From "A Matter of Survival"
Photo by Artin Bakhan on Unsplash
The sky is a vast, red tent; the sun, a bare bulb hanging low on its eastern pole.
Surya wraps the scarf around her neck, tucks the ends into her jacket and pulls the top layer over her nose.
Cut from an old sari, the cotton smells of mothballs and the leather trunk from which her mother had tenderly lifted it last night. She had held it up to the light, then laid it across the bed, her hands smoothing the cerulean folds, slightly yellowed with time.
Surya should have covered her face with it before she stepped outside. How often had her mother warned her—her voice a cracked whisper, her chest heaving from the dust caking the insides of her lungs?
But she wanted to see the sun. Needed to feel its warmth on her skin.
It doesn’t matter that the light hardly seems to come from the sun at all. That everything, stretching towards the fugitive horizon, is covered by a scarlet haze.
This is better than the cold night, its starless depths muddied by the rolling clouds of dust that scatter the lights of the city looming above their settlement.
This, at least, feels like something … Something that laps at the tips of her fingers as she raises them to the sky and runs down her arms, pooling in her chest, where it rests—warm and pulsing.
Surya turns at the sound of footsteps, though she doesn’t have to.
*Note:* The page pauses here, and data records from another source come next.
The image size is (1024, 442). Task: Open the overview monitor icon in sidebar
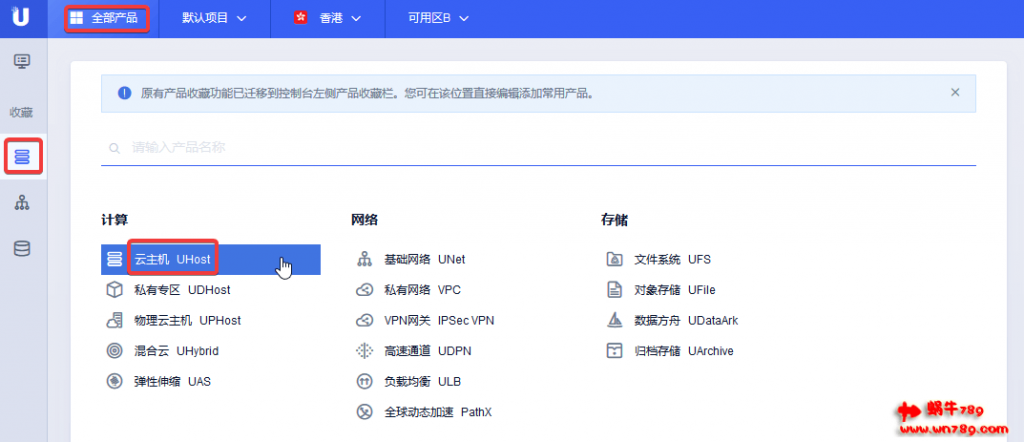22,62
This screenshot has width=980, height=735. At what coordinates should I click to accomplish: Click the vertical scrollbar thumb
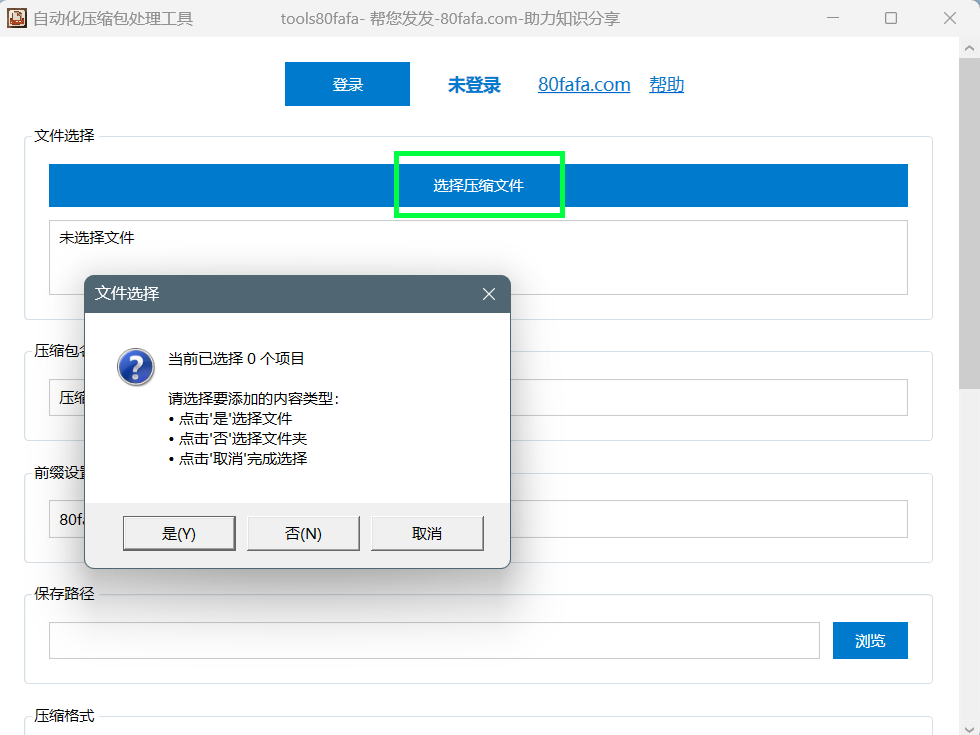tap(969, 220)
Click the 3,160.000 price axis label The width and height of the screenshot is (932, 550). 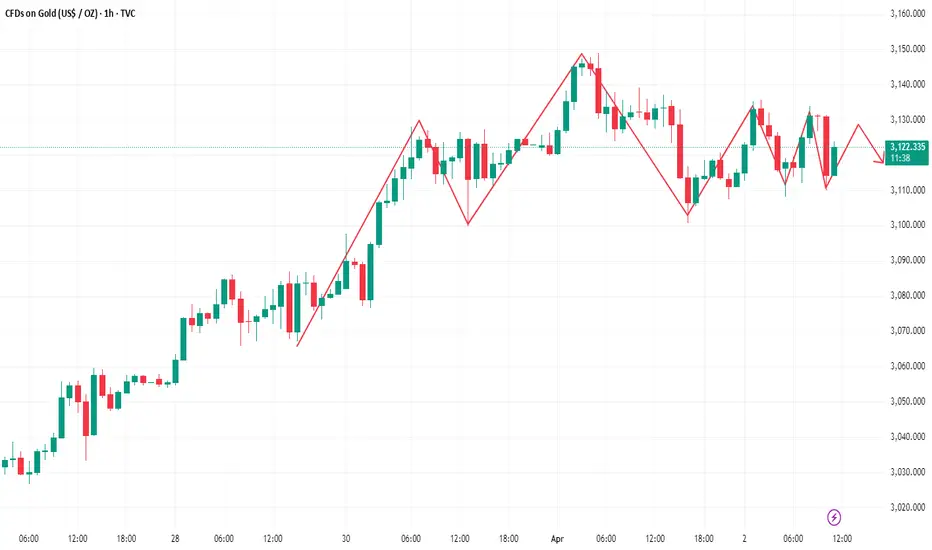click(x=908, y=14)
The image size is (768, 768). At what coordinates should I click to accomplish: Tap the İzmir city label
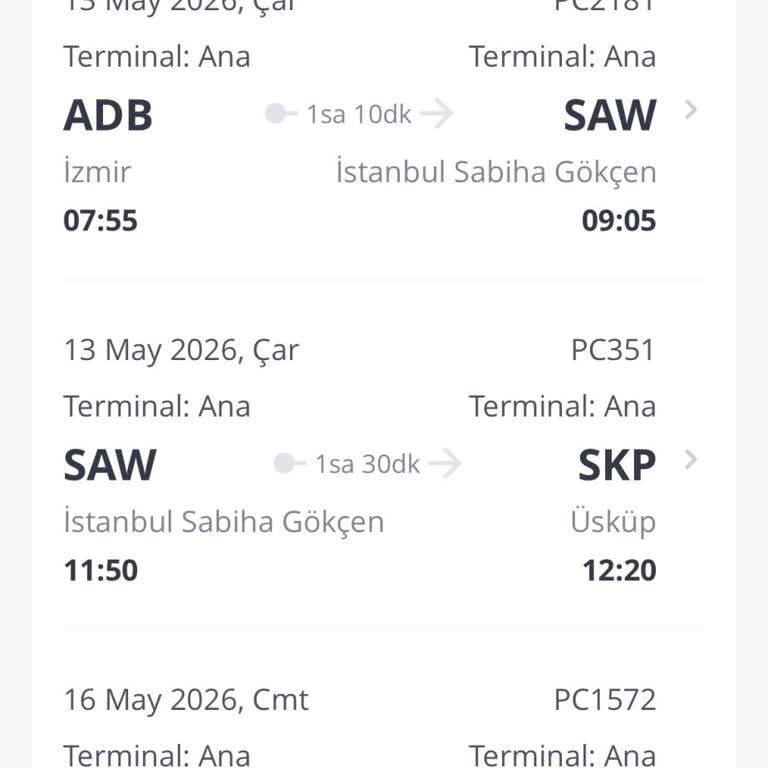pos(97,172)
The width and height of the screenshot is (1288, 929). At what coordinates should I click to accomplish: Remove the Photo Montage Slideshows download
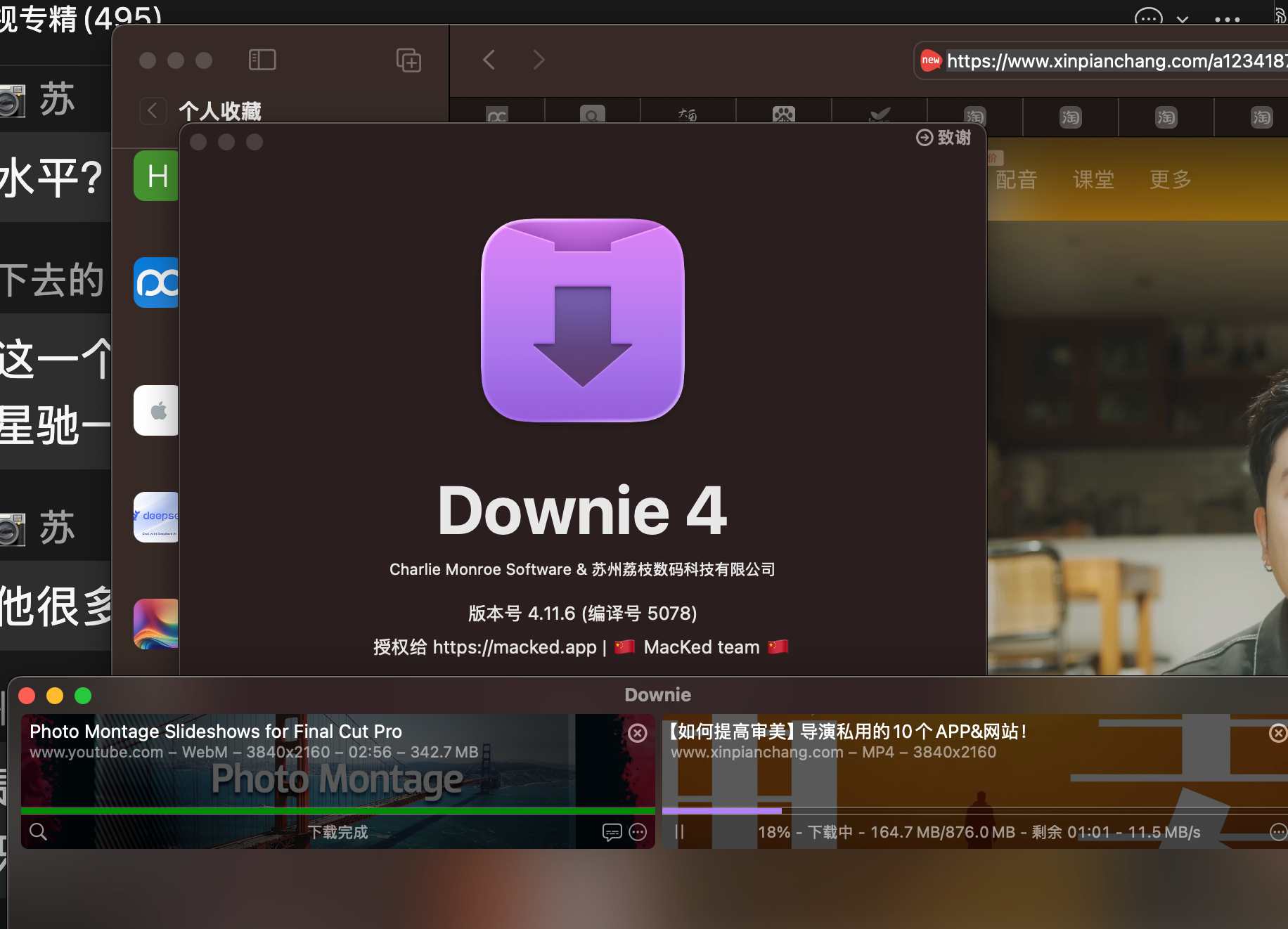[x=637, y=734]
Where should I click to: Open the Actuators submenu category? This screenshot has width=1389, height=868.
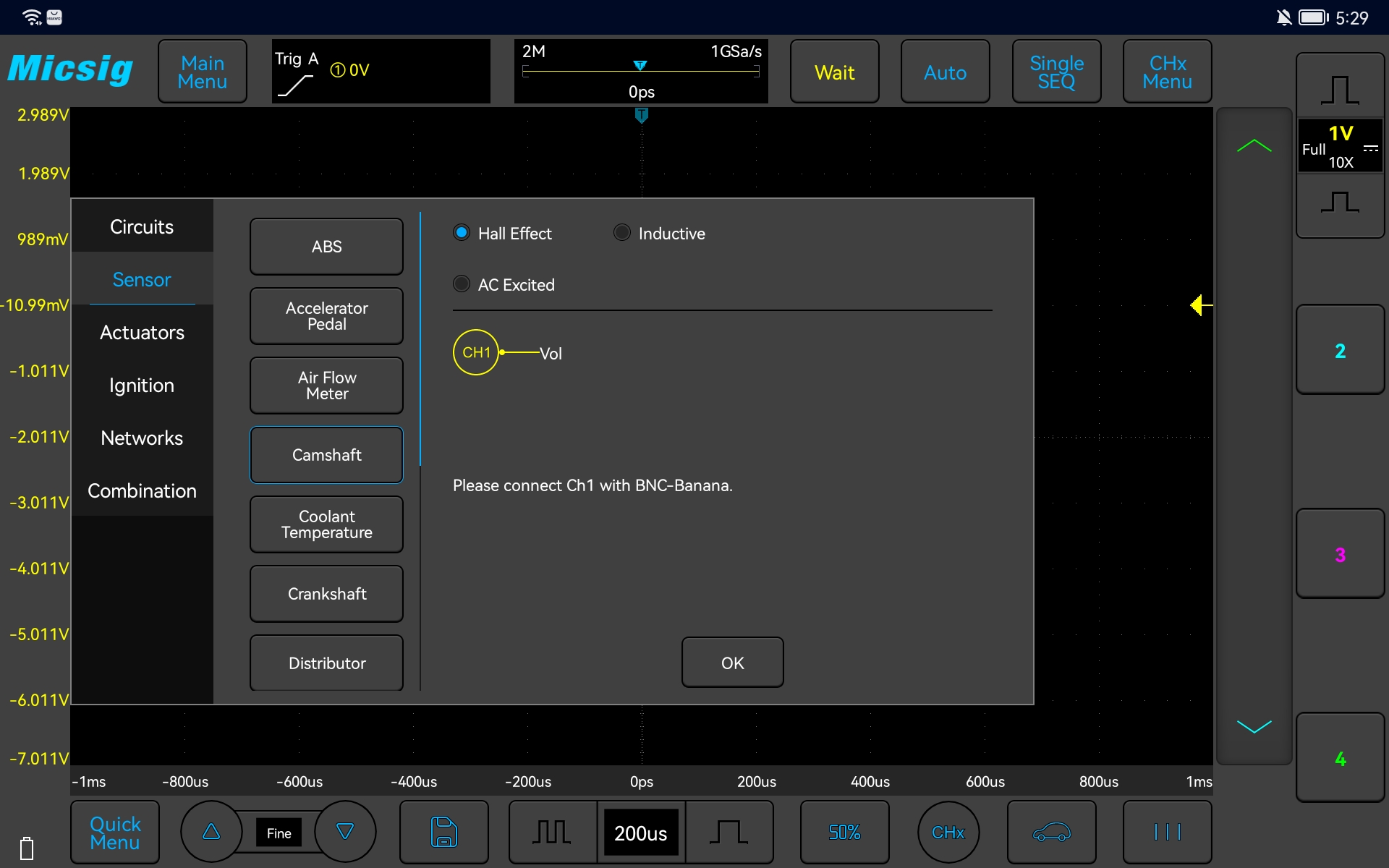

An unfortunate fall from a mango tree when he was a child left Jacob with a slightly crooked leg and a persistent limp that worsens during the rainy season.
Her eyes drift up from the rubber boots, past the cargo pants and jacket—stiff and rust-red at the seams where dust had worked itself into the stitching—and settle on his face.
“How much time I tell you bring yuh clothes fuh me wash?”
He smiles faintly, raises a hand as if to scratch his ear, and lets it fall back to his side where it fiddles with the tabs on his pants.
“And where yuh mask deh?”
A flash of panic crosses Jacob’s face. He pulls a balaclava from his pocket and tugs it over his head.
Surya rolls her eyes and turns towards the oil palms standing in endless formation, their tall crowns obscured by distance and haze.
“Man again…” she mutters, choosing not to dwell on the fact that she, too, had walked out into the morning unprotected.
She tightens the scarf, adjusts the straps of her haversack, and steps onto the access road without so much as a glance at Jacob, who falls in beside her.